— PASSAGE TO READ —
· · · · ·
The foundation stone was laid by Thomas Wyndham, Lord Chancellor of Ireland, on 3rd February 1729 and construction took almost ten years. It was designed by renowned Irish architect Edward Lovett Pearce who sadly died in 1733, aged thirty-four, and never lived to see his most famous work completed.

It was built on the site of Chichester House (owned by Sir George Carew) and used as the Parliament House since 1673 although the place was in bad condition and lacking in space. However, Pearce’s plan addressed these issues, and the building was also appreciated for the elegance of its fine Palladian lines. 

From the 1780s, after Henry Grattan had secured a number of concessions from London, allied to the dangerous influence of the French Revolution and the 1798 Rising, Westminster decided that Irish affairs should be in its control. A vote in late 1799 went against Westminster’s wishes, but a second one in February 1800 where there was widespread bribery and awards of peerages, won the day and the House of Commons voted for its own abolition. The last sitting of the House was took place in August 1800. The new law, the Act of Union, came into effect on 1st Jan 1801 with all authority now in the control of Westminster. This soon led to an exodus of peers and wealthy merchants that had a major negative impact on the Irish economy and a sharp decline in Dublin’s status.
· · · · ·
— PROVIDED MATERIAL —

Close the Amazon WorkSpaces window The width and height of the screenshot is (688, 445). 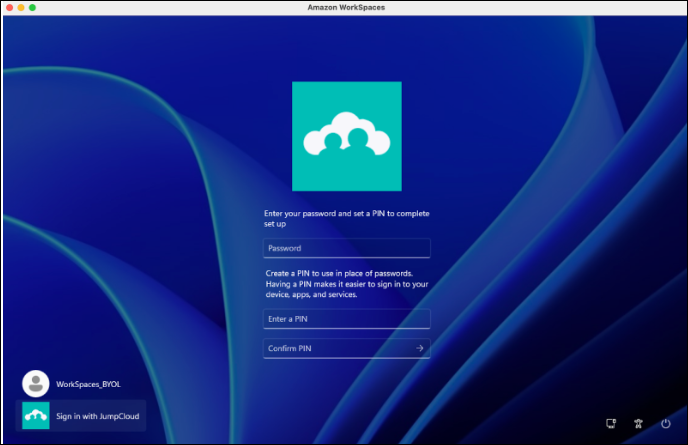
· · · · ·
— SET PROBLEM —
Reproduce the part of the passage on the Parliament House starting at "The foundation stone" and ending at "famous work completed.".

— ANSWER FOR THIS EXERCISE —
The foundation stone was laid by Thomas Wyndham, Lord Chancellor of Ireland, on 3rd February 1729 and construction took almost ten years. It was designed by renowned Irish architect Edward Lovett Pearce who sadly died in 1733, aged thirty-four, and never lived to see his most famous work completed.